Another One Bites the Dust

Middletown Hill Rd

The road in front of the house in Rowe was lined with trees for hundreds of years – hundreds.  These stately sugar maples provided shade from the western sun in the summer keeping the house quite cool.  They provided places for hammocks and swings and places for children to climb.  Big birds also nested and fed themselves from those trees – pileated woodpeckers and barred owls plus all of the usual smaller birds and squirrels. When you looked out of the upstairs bedrooms you felt as though you were in a treehouse.  It was a great view.

It’s been 10 or 15 years since the last one came down in front of the house.  The rooms upstairs are hot in the summer.  There are a lot of trees across the road but they are all beginning to go as well.  Early this morning another was cut down.  It needed to come down, there were very few branches that had leaves any more.  One of its neighbors had fallen not more than 6 months ago.

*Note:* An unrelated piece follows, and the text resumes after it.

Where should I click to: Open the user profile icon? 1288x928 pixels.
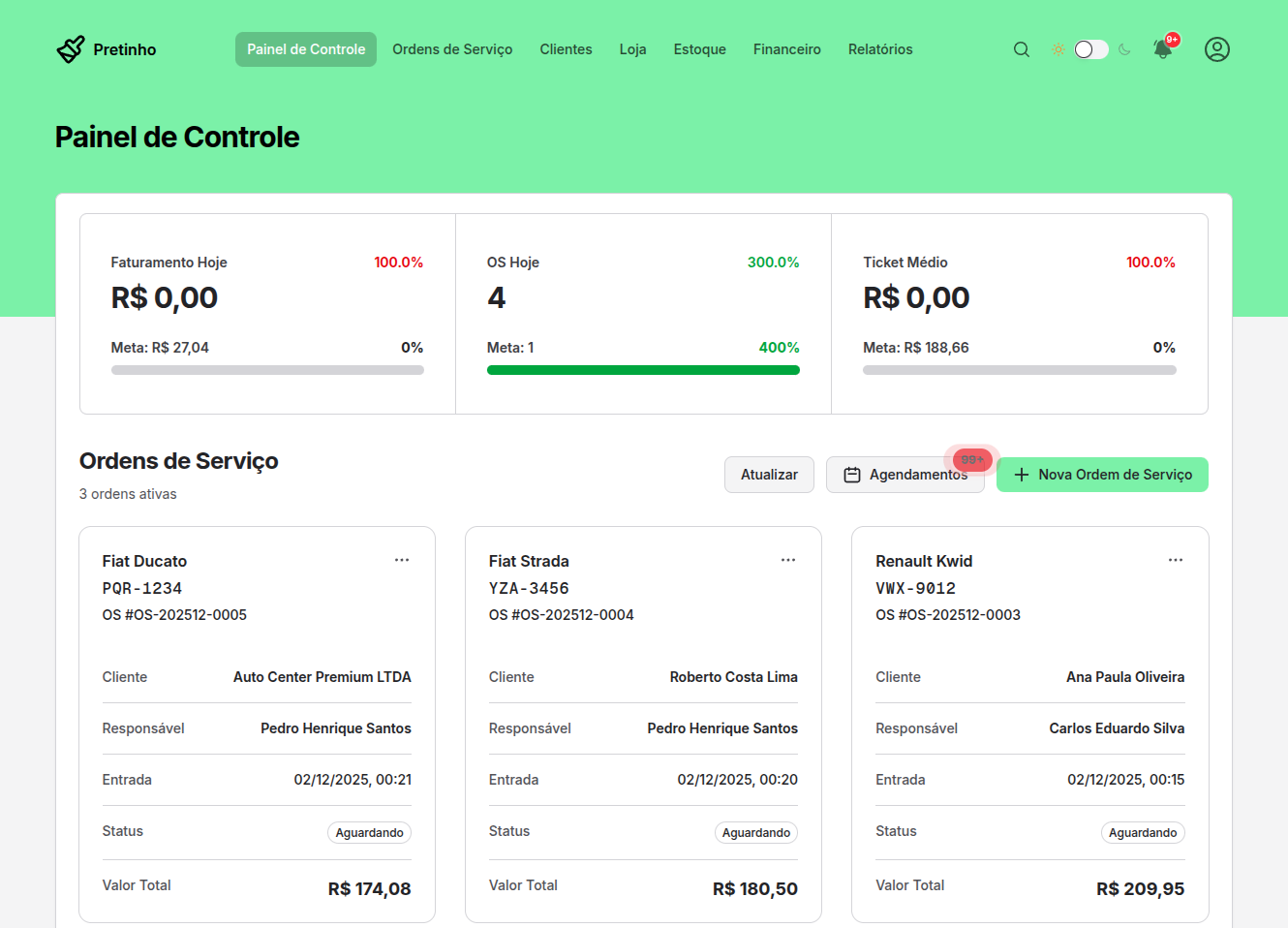tap(1216, 49)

The video doesn’t do the act of cutting down a tree this size justice.  The snap and shudder, the crashing to the ground, the silence.  The house shook like witnessing a small explosion.

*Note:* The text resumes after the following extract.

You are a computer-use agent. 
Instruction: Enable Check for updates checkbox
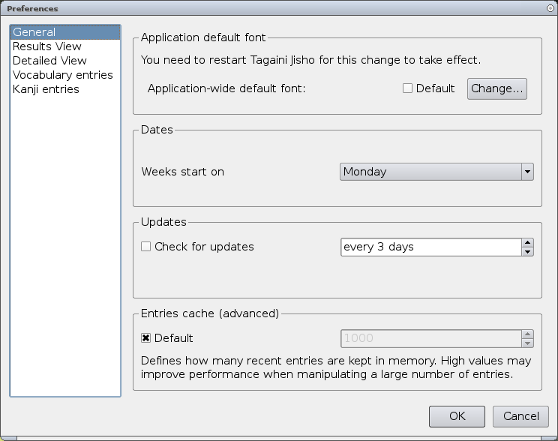[x=146, y=246]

There are trees all around that I want to cut down, to improve the view or let more sun into my garden.  Those decisions don’t come lightly though.  I always consider what will be lost with the removal of any tree, also what will be gained.  When it’s weighed out the decision is made.  Some take very little consideration but others, the maples, are more difficult to cut down.  They are beautiful in every season, they are strong, stately.  They belong.

There is one such maple along the side of the garden.  It’s grown quite large over the past 10 years my garden has been in that spot and now shades a good part of it for most of the morning.  The vegetables aren’t fond of that much shade.  We have cut everything around it and in doing so it has thrived.  That wasn’t the intention, it was on the list to go.

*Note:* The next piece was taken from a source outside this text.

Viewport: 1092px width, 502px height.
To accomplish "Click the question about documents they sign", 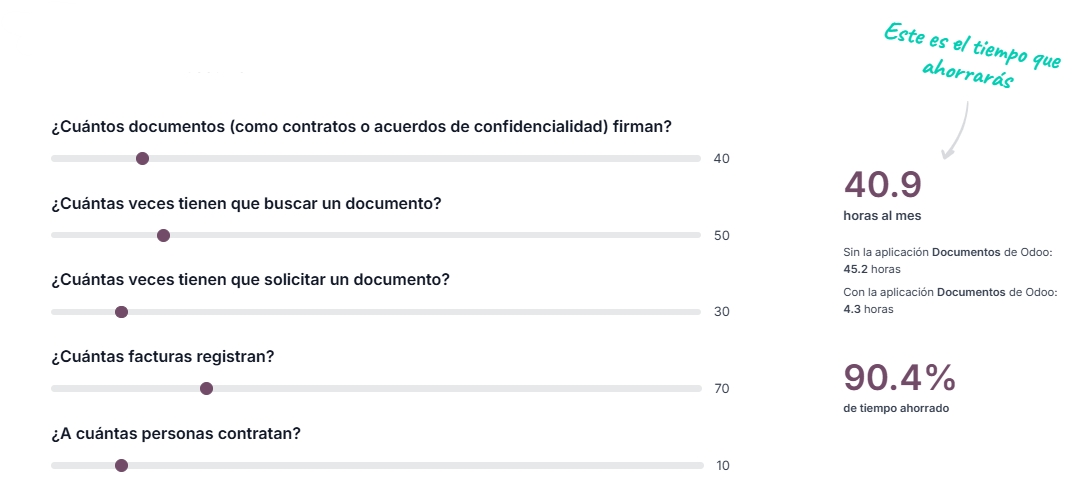I will point(360,127).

After watching the old maple go down today I’ve decided I will move a good deal of my garden this year.  I want it to stand there shading the yard for a good long time to come.  A place for the orioles and bluebird to perch on the way to the feeder and bird bath.  Barred owls perch there at night and talk to their mates and chicks.  Those are things I’m not willing to give up and it really is an easy decision.

Counting Seedlings

130424 Seedlings

 

Our yard has 6 very large maple trees in it, all varieties.  Each spring I do battle with the seedlings that emerge from the ground.  I have a large perennial garden in that yard that is an oasis for these little saplings.  It doesn’t matter how much I rake the seeds out these are always popping up in the spring.  Right now they are the bane of my existence.

I have a bit of an OCD with counting and a few years ago I turned pulling these up into a counting thing.  Every morning when I take the dogs out I go into that garden and pull up no fewer than 25 of theses little trees.  They are only about 4″ tall and are surprisingly difficult to pull out of the ground.  Honestly it’ll probably take a couple of weeks to get them all out of the garden at that rate.  The consequences of not pulling them up now manifest themselves fully by fall when I have to go out with my shears and cut them to the ground because they’ve grown up in the center of my phlox unnoticed.

Counting my way through this garden every morning also gives me the opportunity to visit the plants that are coming up now (and the weeds).  I visit and revisit certain spots to see who made it through the winter or where they’ve moved from last season.  It’s a getting to know you thing every spring.  I guess if it wasn’t for pulling those saplings I could potentially visit an unfamiliar garden come June.